3 Reasons Why Your Platform Engineering Team Isn't Awesome (And How To Fix It)
Nowadays, a platform engineering team is known as a group of DevOps engineers, that have experience with the cloud and infrastructure provisioning. The platform team in most companies is in charge of developing, testing, and deploying the internal development platform. Also working to ensure that the systems run smoothly by ensuring compatibility with different components.
The platform is the technical foundation of the software application. So it's really important that the tools, services, and features on the platform work as expected.
And this starts with the people. Building a platform team for your company is usually one of the most challenging tasks you can do. You need to find the right people and align them towards your goals, and at the same time make sure they feel motivated and happy to work with you.
In this article, we'll go through the 3 main reasons why your platform engineering team isn't working, and how you can begin to fix it.
Reason 1: No autonomy
They don't have autonomy. Everyday work on other projects should not be part of the job description for the platform team. They need to be cut off client projects. They need to work as a separate team, a product team. For this, there should be clearly defined requirements, timelines and roadmaps, codebases, and documentations. They are a separate entity in the company and should be treated that way.

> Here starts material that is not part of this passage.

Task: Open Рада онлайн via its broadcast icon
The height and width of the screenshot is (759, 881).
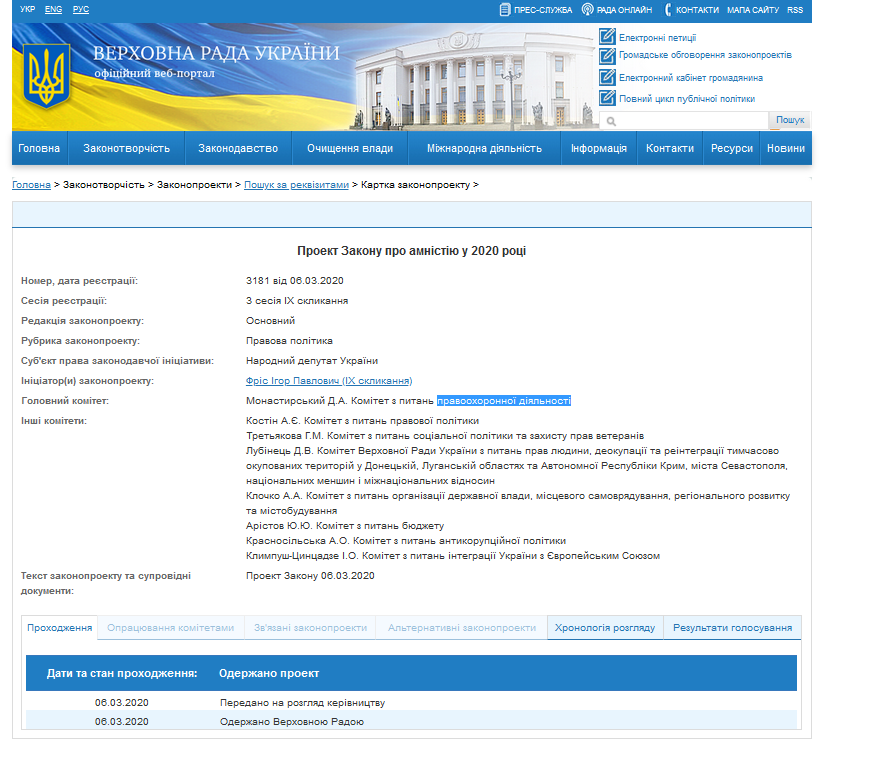Action: (587, 10)
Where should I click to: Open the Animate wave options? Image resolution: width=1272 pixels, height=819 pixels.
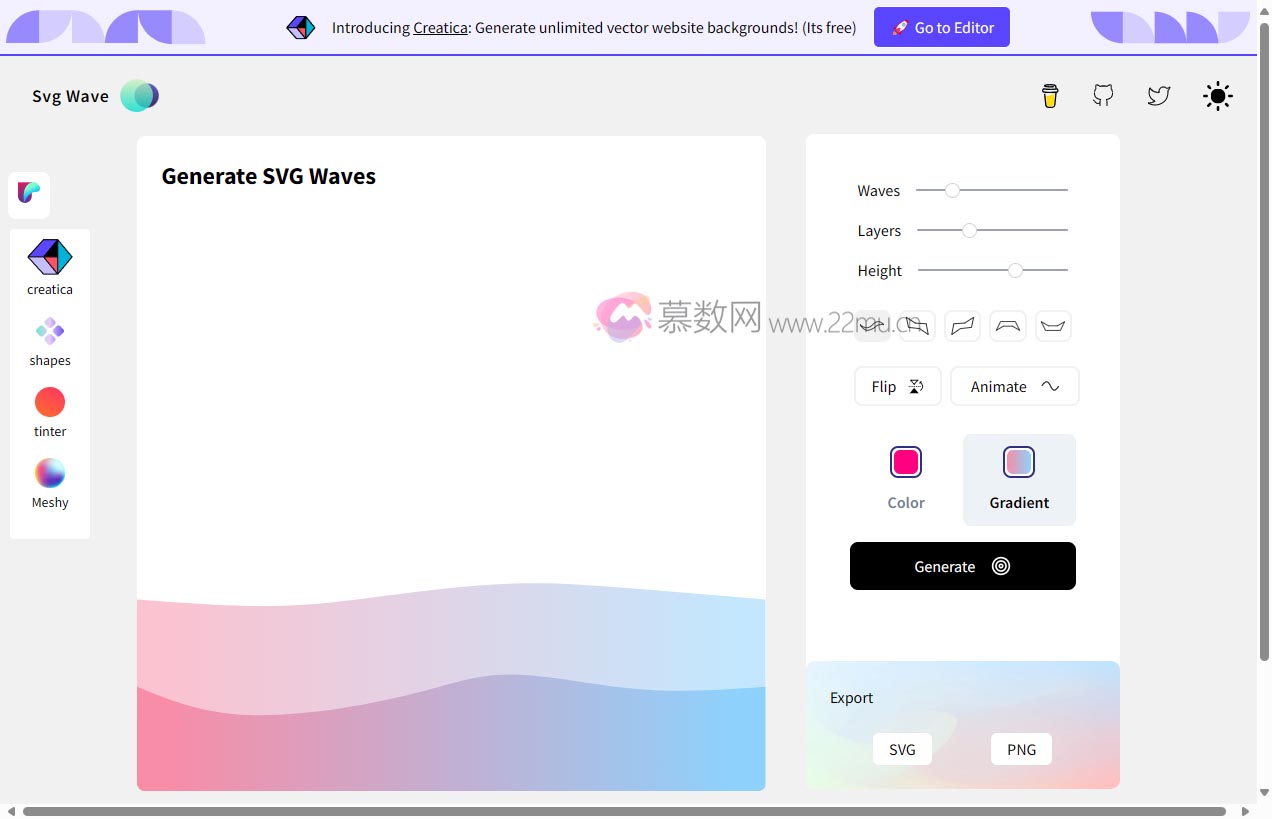[x=1014, y=386]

One small, but significant step toward feeling more autonomous can be giving the team a whole new name. This way everyone will know they are a separate team, not to be confused with the DevOps team that works on individual company projects. The next step would be defining a proper product management framework that will help deliver the goal of the internal platform.
Reason 2: No customer
Another very important reason is - you haven’t defined the customer. The platform team creates a platform that someone should use. This might be internal developers in your company or external customers. Either way, the platform engineering team needs to have a deep understanding of their end-user.
It's a bad idea to assume that because they are experienced and highly skilled people, they would automatically know what to develop in the platform. At the end of the day, they are not the user persona. They might have been in the past, but developer challenges change throughout time, and they need to understand the developer in his current state.

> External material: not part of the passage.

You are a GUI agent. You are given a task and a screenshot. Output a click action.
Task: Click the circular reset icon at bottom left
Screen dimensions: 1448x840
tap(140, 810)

Product management skills can help with defining the customer personas, their likes, problems, and hurdles beforehand. What is the platform going to be used for? What level developers are going to use this? When answering all these questions, the foundation for the requirements and features will become more clear. Treat the platform as a product.
Reason 3: No communication
Communication is often the biggest challenge for many teams of devs and ops. The more diverse technologies and skills you have in your team, the harder it becomes to talk about the goals of a project, raise concerns or have hard conversations.
In order to balance this challenge, having organized planning sessions between the platform team and the application developers and DevOps engineers, can be very helpful. Platform engineering teams need to be involved early on in the development process because they need to foresee possible issues and dependencies. There also should be a good communication tactic in place to share platform progress and roadmaps with the customers (internal developers), as well as a feedback loop.
Remember, a successful internal platform should be protected, without it becoming a legacy system. It's important that the platform evolves, matures, but stays innovative, implements new technologies, enables multiple ways to solve a problem. This way it can serve different needs for multiple developers and projects.
What makes a good internal platform?
There are a couple of postulates a platform team should follow in order to be successful at providing a development platform that works:
- Standardization - applying best practices as a default way of working and providing it as self-service for developers. The team can setup guardrails, integrate security and observability to enable deployments where developers are confident in the apps they deliver.
- Reduce repetitive work - having an internal development platform can help DevOps engineers in reducing their repetitive tasks. Spinning up new environments, infrastructure configuration, choosing new tooling, setting up Kubernetes clusters, setting up a CI process for each new project is a cumbersome and repetitive task. It's also super error-prone.
- Centralized knowledge - having an internal platform makes it easier for onboarding new developers, but also encapsulates the knowledge inside of the platform, so if any member of the team decides to change jobs, the knowledge doesn't go out the door with him.
- APIs and documentation - the platform should provide utility APIs, monitoring metrics and alerting systems, integrations with other tools, and documentation to help developers onboard and use the platform.
The platform engineering team isn’t just about the tech. It acts as a liaison between the operations and development teams, giving both sides access to necessary information at exactly the right moment. As much as possible, they act as an extension of your IT organization; you can approach them with questions or make requests for help, but the ultimate goal is everyone working together toward common goals. If your DevOps platform provides well-designed tools (like built-in dashboards), all team members will be able to see how their actions influence their KPIs.
Conclusion
Platform teams build internal workflows and tooling to ensure that application developers are protected from the underlying infrastructure's evolving complexities and that they provide a smooth development and deployment experience for everyone involved.
Most companies have a great product implementation team, but very few have a good platform engineering team. It is the responsibility of the platform team to be an advocate for their engineers and ensure that they can build, test and deploy their services quickly and fluidly.
To summarise, the platform team is crucial to the growth and innovation of your company. So give it all it needs.